Student Minister Ava Muhammad on the New-Slavery of the Prison Industrial Complex. From address at Mosque Maryam, Chicago, IL. May 6, 2012.

(FinalCall.com) - A new American slave trade is booming, warn prison activists, following the release of a report that again outlines outrageous numbers of young Black men in prison and increasing numbers of adults undergoing incarceration. That slave trade is connected to money states spend to keep people locked up, profits made through cheap prison labor and for-profit prisons, excessive charges inmates and families may pay for everything from tube socks to phone calls, and lucrative cross country shipping of inmates to relieve overcrowding and rent cells in faraway states and counties.
Advocates note that the constitution’s 13th amendment, ratified in 1865, abolished slavery in the United States, but provided an exception—in cases where persons have been “duly convicted” in the United States and territory it controls, slavery or involuntary servitude can be reimposed as a punishment, they add. The majority of prisoners are Black and Latino, though they are minorities in terms of their numbers in the population.

According to “One in 100: Behind Bars in America 2008,” published by the Pew Center on the States, one in nine Black men between the ages of 20-34 are incarcerated compared to one in 30 other men of the same age. Like the overall adult ratio, one in 100 Black women in their mid-to-late 30s is imprisoned.

“Everyone is feeding off of our down-trodden condition to feed their capitalism, greed and lust for money. They are buying prison stock on the market and this is why they want to silence the restorative voice of Minister Louis Farrakhan, because he is repairing those who fill and would support the prison system as slaves,” said Student Minister Abdullah Muhammad of the Nation of Islam Prison Ministry.

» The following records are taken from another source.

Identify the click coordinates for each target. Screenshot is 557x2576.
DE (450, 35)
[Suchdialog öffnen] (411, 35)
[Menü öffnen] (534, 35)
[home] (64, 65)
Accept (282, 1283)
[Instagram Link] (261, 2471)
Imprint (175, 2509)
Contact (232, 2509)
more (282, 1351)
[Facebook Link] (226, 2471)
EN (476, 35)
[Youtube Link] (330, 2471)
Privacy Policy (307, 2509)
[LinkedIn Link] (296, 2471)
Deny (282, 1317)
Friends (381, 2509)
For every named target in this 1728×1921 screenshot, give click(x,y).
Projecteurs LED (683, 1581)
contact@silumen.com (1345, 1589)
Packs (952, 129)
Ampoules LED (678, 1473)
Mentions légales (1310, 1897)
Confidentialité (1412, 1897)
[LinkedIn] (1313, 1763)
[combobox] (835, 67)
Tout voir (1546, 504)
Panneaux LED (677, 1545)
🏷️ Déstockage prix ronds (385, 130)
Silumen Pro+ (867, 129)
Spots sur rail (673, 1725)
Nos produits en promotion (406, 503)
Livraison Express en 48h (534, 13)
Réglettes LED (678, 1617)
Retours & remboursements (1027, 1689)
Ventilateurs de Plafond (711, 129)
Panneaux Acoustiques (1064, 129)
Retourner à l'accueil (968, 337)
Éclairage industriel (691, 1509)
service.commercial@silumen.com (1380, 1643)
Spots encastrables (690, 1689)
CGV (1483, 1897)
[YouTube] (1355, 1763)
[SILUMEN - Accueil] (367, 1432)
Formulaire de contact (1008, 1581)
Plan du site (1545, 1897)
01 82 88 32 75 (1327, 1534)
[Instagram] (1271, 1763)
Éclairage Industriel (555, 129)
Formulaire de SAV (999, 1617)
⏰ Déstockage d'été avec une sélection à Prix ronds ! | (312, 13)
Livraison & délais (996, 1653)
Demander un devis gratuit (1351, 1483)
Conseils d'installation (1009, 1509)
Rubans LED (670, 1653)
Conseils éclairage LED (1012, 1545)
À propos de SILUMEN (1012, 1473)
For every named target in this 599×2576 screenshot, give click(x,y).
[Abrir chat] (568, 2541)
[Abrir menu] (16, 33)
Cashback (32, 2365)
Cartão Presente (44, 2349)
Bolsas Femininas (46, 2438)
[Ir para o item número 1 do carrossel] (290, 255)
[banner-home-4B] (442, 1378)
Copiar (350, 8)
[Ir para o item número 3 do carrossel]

The report states that the rising trend stems from more than a parallel increase in crime or surge in the population at large, but it is driven by policies that put more criminals in prison, extending their stay through measures like California’s Three Strikes Law.


Prisoners from the Limestone Correctional Facility do a trash detail along I-65 in North Alabama near the Tennessee State line while working on a chain gang.
Atty. Barbara Ratliff, a L.A.-based reparations activist, said the prison industrial complex’s extension of the slave plantation plays out in a pattern of behavior that Black people must study in order to survive. “I’m not talking about behavior of the individual incarcerate, but the pattern of treatment that digs into institutional racism. Corporate profit from prisons is no different than how slave owners received benefit from their labor, and that impact remained even after slavery. For instance, freed Blacks were arrested and put on chain gangs for their labor which continued to benefit slave owners, so this is no accident,” she said.
Inmates produce items or perform services for almost every major industry. They sew clothes, fight fires and build furniture, but they are paid little or no wages, somewhere between five cents and almost $2.

Phone companies charge high amounts for collect calls and inmate care packages can no longer be sent from families directly. Inmates must purchase products from companies to be sent in, which feeds capitalism, activists charge.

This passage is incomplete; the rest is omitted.